ZÜHD ANLAYIŞI ve DÜNYEVÎLEŞME

Nurten Selma ÇEVİKOĞLU nurtencevikoglu@hotmail.com

Bu ay birbirine zıt iki anlayışı gündeme getirmektir niyetimiz. Bugün artık hastalık hâline gelmiş olan «dünyevîleşme» ancak «zühd» anlayışına sahip olma ile giderilebileceği için başlığımızı da ona göre attık. Bilindiği üzere «zühd» tasavvufî bir mefhumdur. Hakikî mânâda «zühd»; kişinin eşyaya sahip olmaması değil, eşyanın kişiye sahip olmamasıdır. Yani dünya sevgisinin; kişinin gönlüne girip, ona Allah Teâlâ’yı, emirlerini ve âhireti unutturmasına mâni olmaktır.

«Zühd» lügatte; «soğuk davranmak, herhangi bir şeye meyletmemek, azla yetinmek» (tabiî dünya adına) mânâsındadır. Zühd, dünyadan tamamen el etek çekmek değildir. Böyle bir anlayış zaten İslâm’da yoktur. Dünyanın, insanın iç âlemini istîlâ etmesine ve Rabbinden uzaklaştırmasına izin verilmemesi vardır.

Zühd, «takvâ» ile de alâkalıdır. Takvâ anlayışında; mü’mini, karakter ve şahsiyet mânâsında bozulmaktan, kendini dağıtmaktan berî kılan bir toplayıcılık fazîleti hâkimdir. Zühd takvâyı artırır, besler, güzelleştirir.

Yüce Kur’ân’da «geçici, fânî şeylere önem vermemek, âhireti dünyaya tercih etmek» gibi anlayışlara yer verilir.

İslâm’a göre; dünya ve âhiret, ikisi birbirini tamamlar. İslâm birine önem verip diğerinin bırakılmasını istemez. «Dünyada iyilik, âhirette de iyilik» anlayışı duâ olarak dillere yansır. Ancak Kur’ân; dünya hayatına dair kulları uyarır, mal, evlât ve zenginlik gibi varlıkların insanla olan irtibatı sorgulanır, kişinin dünya için âhiretini terk etmesi ve sorumluluktan kaçması yerilir.

“Kadınlardan, oğullardan, kantarlarca yığılmış altın ve gümüşten, (otlağa) salınmış atlardan, davarlardan ve ekinlerden gelen zevklere düşkünlük, insanlara süslü (câzip) gösterildi. Bunlar sadece dünya hayatının geçimidir. Asıl varılacak güzel yer, Allâh’ın katındadır.” (Âl-i İmrân, 14)
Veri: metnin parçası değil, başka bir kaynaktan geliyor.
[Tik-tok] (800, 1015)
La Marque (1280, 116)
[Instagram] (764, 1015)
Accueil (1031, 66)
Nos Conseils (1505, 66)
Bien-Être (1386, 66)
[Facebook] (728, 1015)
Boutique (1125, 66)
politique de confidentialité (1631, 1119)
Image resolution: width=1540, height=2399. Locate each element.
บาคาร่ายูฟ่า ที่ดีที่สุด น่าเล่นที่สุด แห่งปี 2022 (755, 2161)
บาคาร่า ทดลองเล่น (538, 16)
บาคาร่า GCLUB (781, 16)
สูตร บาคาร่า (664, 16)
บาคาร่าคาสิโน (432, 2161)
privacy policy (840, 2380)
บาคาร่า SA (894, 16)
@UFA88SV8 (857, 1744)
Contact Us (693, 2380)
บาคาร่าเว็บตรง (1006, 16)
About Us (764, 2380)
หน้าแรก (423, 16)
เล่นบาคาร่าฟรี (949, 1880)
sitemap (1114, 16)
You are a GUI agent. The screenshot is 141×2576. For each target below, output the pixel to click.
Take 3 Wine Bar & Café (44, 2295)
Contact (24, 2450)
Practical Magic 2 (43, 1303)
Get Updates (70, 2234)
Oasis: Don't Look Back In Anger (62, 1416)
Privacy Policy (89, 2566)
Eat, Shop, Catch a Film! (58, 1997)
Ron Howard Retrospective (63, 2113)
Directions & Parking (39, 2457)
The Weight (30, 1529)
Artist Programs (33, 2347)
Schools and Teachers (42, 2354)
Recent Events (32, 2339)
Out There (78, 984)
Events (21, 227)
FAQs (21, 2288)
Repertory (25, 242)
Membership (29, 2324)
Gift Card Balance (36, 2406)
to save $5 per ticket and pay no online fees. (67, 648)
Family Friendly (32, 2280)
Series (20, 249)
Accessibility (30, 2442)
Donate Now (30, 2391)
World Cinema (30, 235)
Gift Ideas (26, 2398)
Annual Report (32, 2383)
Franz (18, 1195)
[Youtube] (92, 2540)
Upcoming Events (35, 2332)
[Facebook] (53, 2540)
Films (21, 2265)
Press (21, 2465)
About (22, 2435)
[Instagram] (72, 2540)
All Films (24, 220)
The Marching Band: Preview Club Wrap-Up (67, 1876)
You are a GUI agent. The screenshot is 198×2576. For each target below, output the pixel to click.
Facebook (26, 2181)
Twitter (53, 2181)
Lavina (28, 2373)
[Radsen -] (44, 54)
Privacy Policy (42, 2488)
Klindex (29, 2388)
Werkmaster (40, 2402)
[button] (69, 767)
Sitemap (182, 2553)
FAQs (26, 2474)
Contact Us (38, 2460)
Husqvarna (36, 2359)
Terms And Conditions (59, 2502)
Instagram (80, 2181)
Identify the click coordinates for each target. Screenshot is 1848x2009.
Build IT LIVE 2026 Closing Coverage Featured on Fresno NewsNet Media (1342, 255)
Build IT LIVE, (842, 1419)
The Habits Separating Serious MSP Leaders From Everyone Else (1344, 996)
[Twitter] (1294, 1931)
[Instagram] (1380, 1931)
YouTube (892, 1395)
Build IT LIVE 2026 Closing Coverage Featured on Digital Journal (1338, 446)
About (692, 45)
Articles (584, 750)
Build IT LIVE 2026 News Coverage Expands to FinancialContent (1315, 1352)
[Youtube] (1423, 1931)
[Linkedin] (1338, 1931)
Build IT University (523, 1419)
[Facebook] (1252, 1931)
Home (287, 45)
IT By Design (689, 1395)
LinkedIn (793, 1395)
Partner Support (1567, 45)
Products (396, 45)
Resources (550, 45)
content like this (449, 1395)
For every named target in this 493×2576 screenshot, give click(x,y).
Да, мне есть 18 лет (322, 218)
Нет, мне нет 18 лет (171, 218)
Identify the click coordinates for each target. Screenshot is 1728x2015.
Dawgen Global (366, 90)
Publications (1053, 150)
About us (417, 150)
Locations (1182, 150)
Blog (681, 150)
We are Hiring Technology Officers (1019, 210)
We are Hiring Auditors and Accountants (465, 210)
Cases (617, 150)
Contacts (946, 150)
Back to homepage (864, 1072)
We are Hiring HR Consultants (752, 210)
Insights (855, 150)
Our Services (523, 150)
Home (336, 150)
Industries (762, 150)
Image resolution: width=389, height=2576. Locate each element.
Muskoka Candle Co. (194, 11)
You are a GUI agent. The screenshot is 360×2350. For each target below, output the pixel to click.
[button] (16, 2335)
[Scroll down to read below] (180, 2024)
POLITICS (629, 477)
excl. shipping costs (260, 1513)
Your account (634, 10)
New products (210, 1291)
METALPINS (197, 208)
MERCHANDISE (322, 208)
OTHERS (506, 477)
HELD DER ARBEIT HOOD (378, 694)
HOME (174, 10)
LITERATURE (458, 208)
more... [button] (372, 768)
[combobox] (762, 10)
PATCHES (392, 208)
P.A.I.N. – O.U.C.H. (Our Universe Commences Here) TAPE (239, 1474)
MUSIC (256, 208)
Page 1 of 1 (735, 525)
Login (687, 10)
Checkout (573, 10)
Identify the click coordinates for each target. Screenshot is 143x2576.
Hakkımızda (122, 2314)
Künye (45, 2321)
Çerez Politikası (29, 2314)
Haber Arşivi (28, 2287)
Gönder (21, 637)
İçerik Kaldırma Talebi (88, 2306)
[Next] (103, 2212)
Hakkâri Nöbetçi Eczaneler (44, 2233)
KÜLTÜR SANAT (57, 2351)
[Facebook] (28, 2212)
“Dünya hayatı bir oyun ve eğlenceden başka bir şey değildir.

İttikā edenler, (Allâh’ın azâbından) korkanlar için elbette âhiret yurdu daha hayırlıdır.

(Dünya hayatının fânîliğine) hâlâ akıl erdiremiyor musunuz?” (el-En‘âm, 32)

Kur’ân-ı Kerim’de dünyanın zemmedilmesi, insanın dünyaya meyletme isteğinden dolayıdır.

İnsan ebedî saâdetini kazanmak gayesiyle, imtihan edilmek üzere dünyaya gönderilmiştir. Bu hakikatten hareketle, zühd ve dünyevîleşme hususunda aslolan insanın dünyaya meyletmemesi ve dünyaya düşkünlük göstermemesidir. Dünyadan nasibini alma, helâl çerçevede keyfe kâfîdir. Aşırıya kaçma durumu, nefsin isteklerine gem vurulamaması hâlidir. O zaman müslümanlar, hayat boyu devam edecek büyük cihâd olan nefsini eğitme işini asla hafife almamalıdır.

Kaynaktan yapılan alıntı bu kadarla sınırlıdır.